此時天色已經是早晨,一縷陽光直射入林中。
三大奇才才直自己此時身在一個山林之中,沿山路走了兩個時辰,來至山頂,見山頂上竟有一座浮橋,浮橋上有四根鐵鏈相連,從這邊山頭直接連線到那邊山頂,中間搭著木板,浮橋下面霧氣瀰漫,一看便深不見底,掉下去,後果不堪設想。
風輕輕的吹動,浮橋便在空中左右搖擺。
只見那人對浮橋竟然視而不見,大踏步地走上浮橋,三個奇才也只能跟上,那人踏上木板上,木板不時發出吱呀吱呀的聲響,可那虯髯大漢腳才踏上,木板竟吱呀作響,走至中間,突然那人一躍而起,在鐵鏈上輕輕一點,借彈力直飛出去,要至盡頭時,在空中一個倒翻身,然後穩穩落在地上,繼而往嘴裡喝著酒,然後靜靜的看著三人。

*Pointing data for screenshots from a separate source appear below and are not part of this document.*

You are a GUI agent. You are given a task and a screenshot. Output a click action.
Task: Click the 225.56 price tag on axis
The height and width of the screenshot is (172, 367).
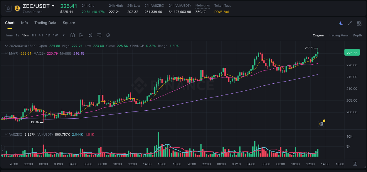pyautogui.click(x=352, y=53)
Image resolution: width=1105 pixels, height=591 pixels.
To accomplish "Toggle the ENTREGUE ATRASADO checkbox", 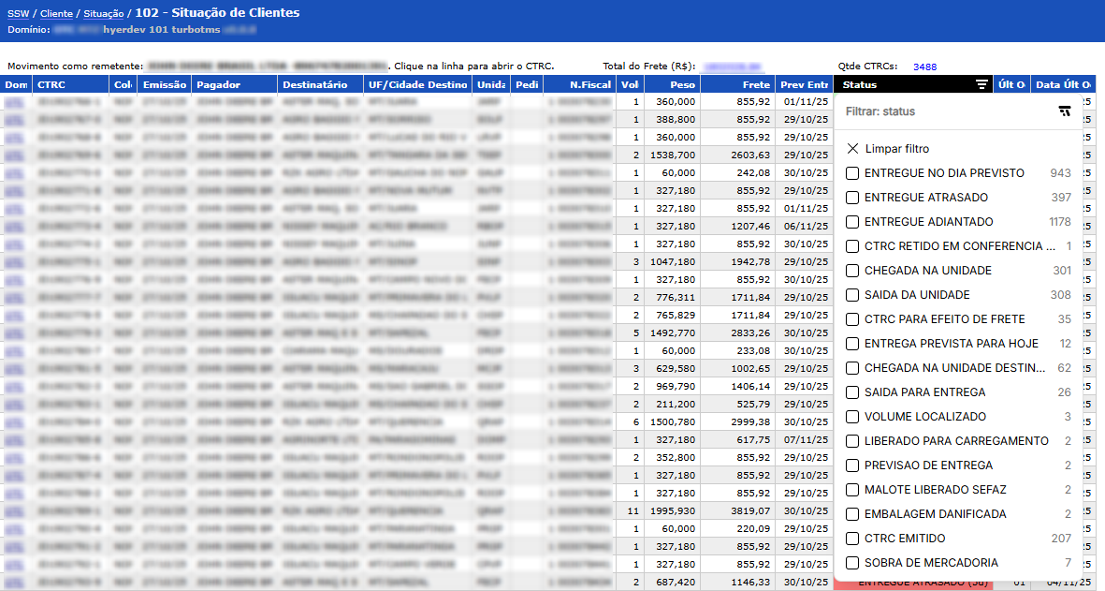I will (x=851, y=198).
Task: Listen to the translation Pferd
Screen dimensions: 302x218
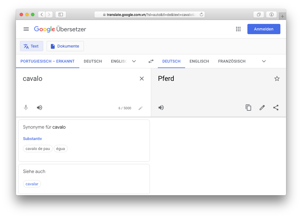Action: 161,108
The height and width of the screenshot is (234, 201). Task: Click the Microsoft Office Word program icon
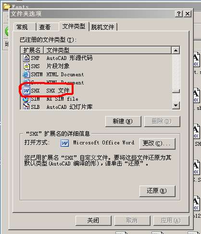click(64, 143)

三人一看這身手,奇才在心裡暗暗心驚不已,此人輕功如此了得,也只得慢慢向前走去,木板扎扎作響。
那人突然說話了:“將內力系於全身遍處,減去雙腳對木板得壓力,再慢慢走過來。”
三人聽這麼一說,將內力系於全身遍處後,才慢慢向前走。
果然,木板的扎扎聲竟然不再響動,片刻,三人走到盡頭,轉頭看那浮橋,都是暗暗心驚不已。
那人往嘴裡灌了一口酒,沿山路走上前去,三人緊跟約莫走了半個時辰,來到山頂,山頂上有一間木屋,周圍遍草叢生。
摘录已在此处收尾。